Posts Tagged ‘world war one’


Wings of Glory has long been one of those games that I’ve seen people play at conventions or on social media, but due their – rather unfortunate – inability to keep starter kits in print consistently, it’s taken until now for me to actually play a game.  For this review, I teamed up with Brick Fury‘s Ian Harmer, who as well as being a Heroclix nut is rather fanatical about military planes, too.  As he also had a few games of Star Wars: X-Wing under his belt, I figured that he’d be a good person to try this game out with.

The game comes packaged very nicely, in a sturdy box that not only displays the figures nicely, but the vacuum-formed insert inside actually also works very well in terms of storing your components after you’ve punched a prepped them all!  If only all game boxes could be this accommodating.


The planes themselves are absolutely superb.  The detail is great, and the paintjobs are excellent.  They feel suitably sturdy, and should endure many years of play with ease.  They have a decent weight to them, and are a joy to “fly” around the tabletop.  My only criticism would be that there’s no way to tell planes of the same type apart – some sort of marker or distinguishing feature would help a lot.

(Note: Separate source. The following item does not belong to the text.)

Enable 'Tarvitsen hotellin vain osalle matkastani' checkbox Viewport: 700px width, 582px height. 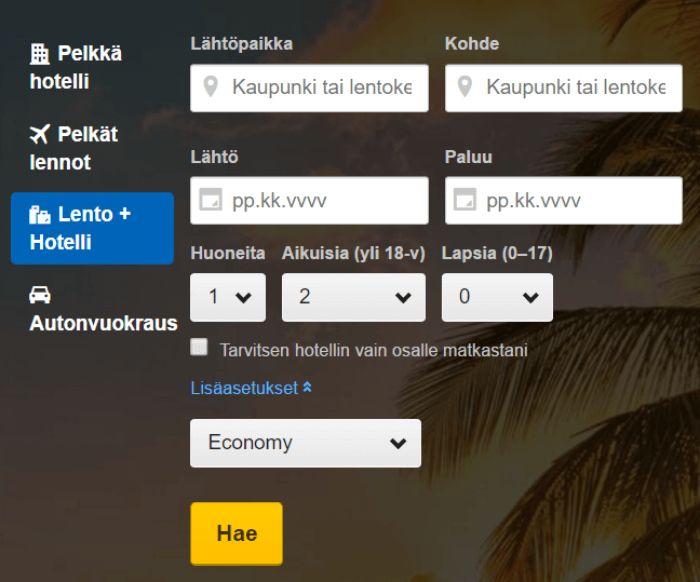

The rules are super easy to get to grips with.  We were playing with the basic game after a few minutes, and after just one game of that, we feel ready to tackle the full blown ruleset – hopefully with some extra planes added in, as well.  You also get a huge scenario book, loaded with ideas and missions that’ll keep you occupied for quite a long time.


The game itself is incredibly easy to get your head around.  Players plot their moves secretly, and once everyone has placed their selected move face down, they then have to simulanaeously move their planes around the playing area, trying to out guess their opponent and get into a good firing position.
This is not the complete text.